BEGIN Records shown

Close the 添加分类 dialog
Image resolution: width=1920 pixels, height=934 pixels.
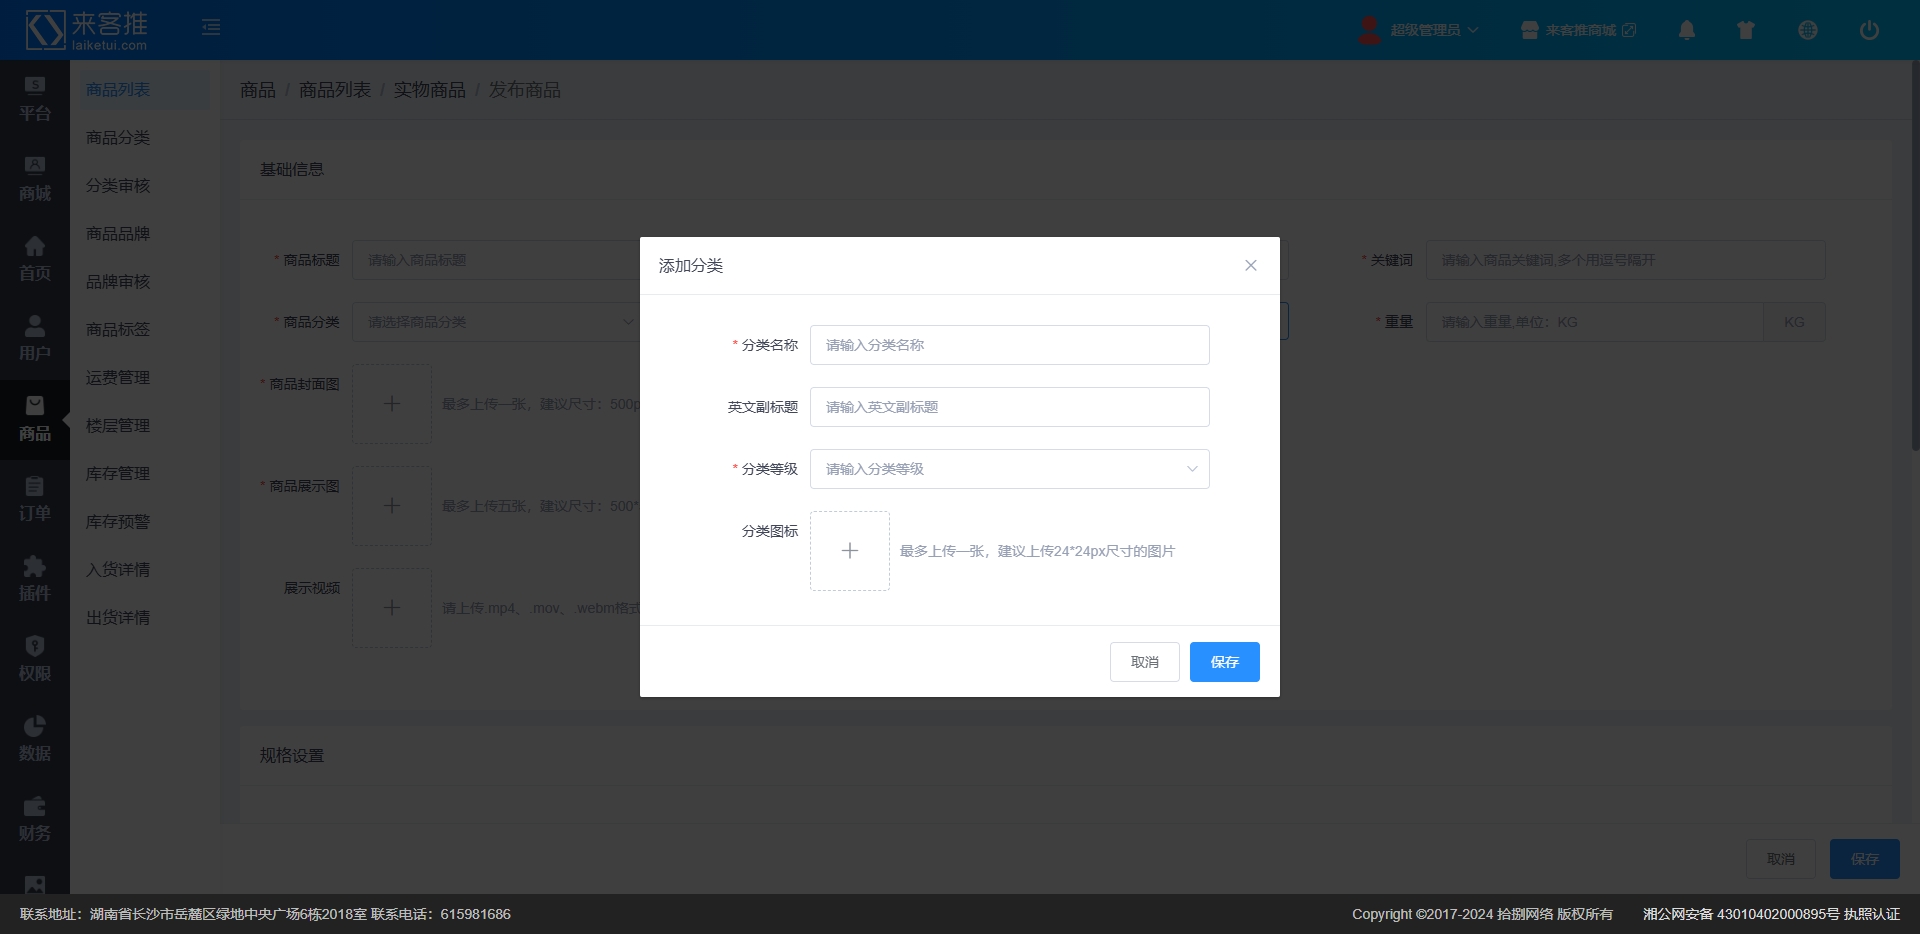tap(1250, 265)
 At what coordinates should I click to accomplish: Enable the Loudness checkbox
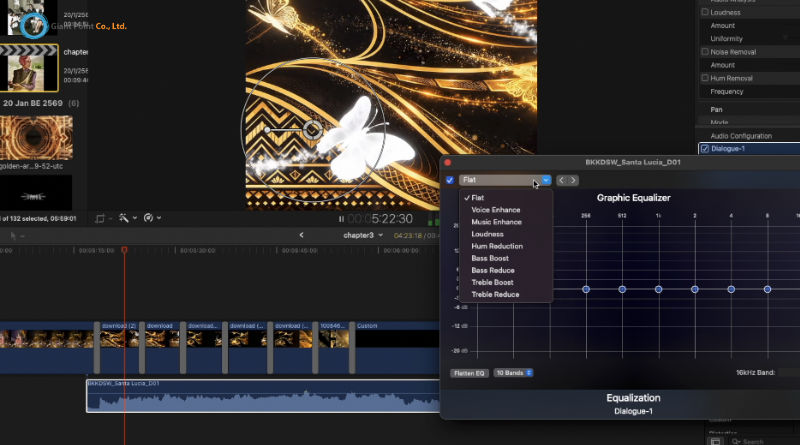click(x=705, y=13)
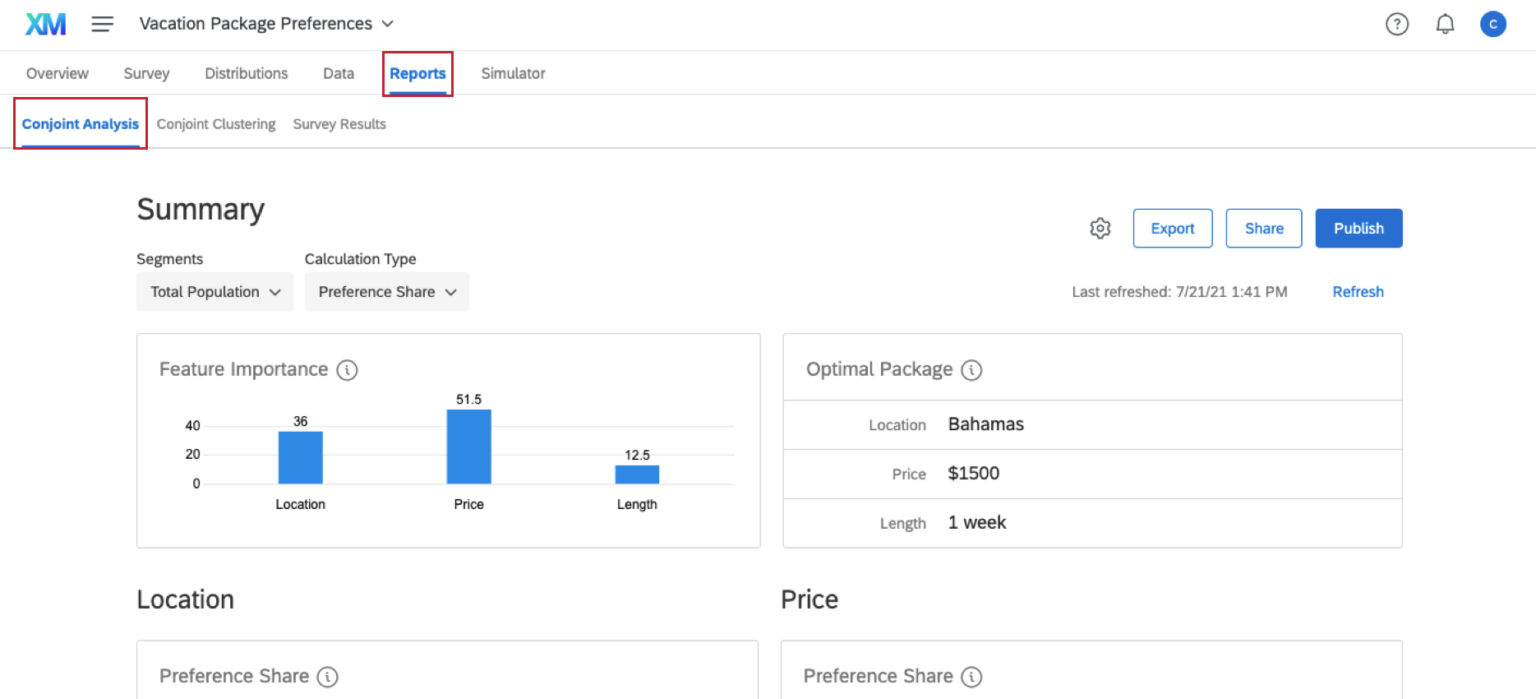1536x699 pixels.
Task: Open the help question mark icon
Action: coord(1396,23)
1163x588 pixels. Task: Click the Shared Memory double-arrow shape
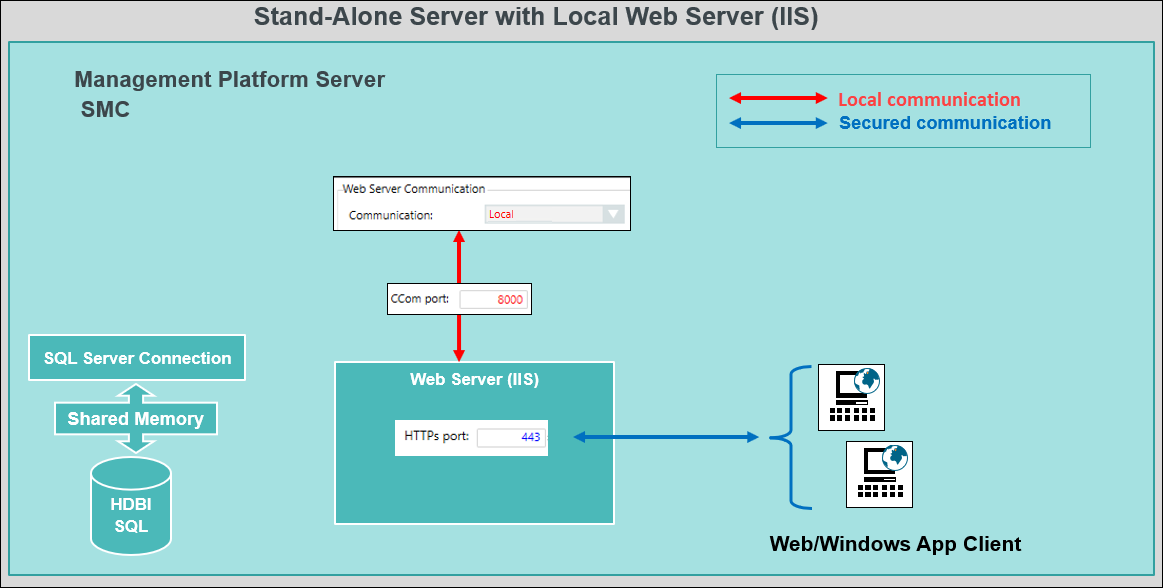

END Records shown

Your task — Could you repeat all of the entries exactly, without the pictures?

Solved exercise —
Close the 添加分类 dialog
Image resolution: width=1920 pixels, height=934 pixels.
tap(1250, 265)
 At what coordinates should I click to accomplish: Enable the Loudness checkbox
click(x=705, y=13)
1536x699 pixels.
Task: Open the help question mark icon
Action: coord(1396,23)
1163x588 pixels. Task: Click the Shared Memory double-arrow shape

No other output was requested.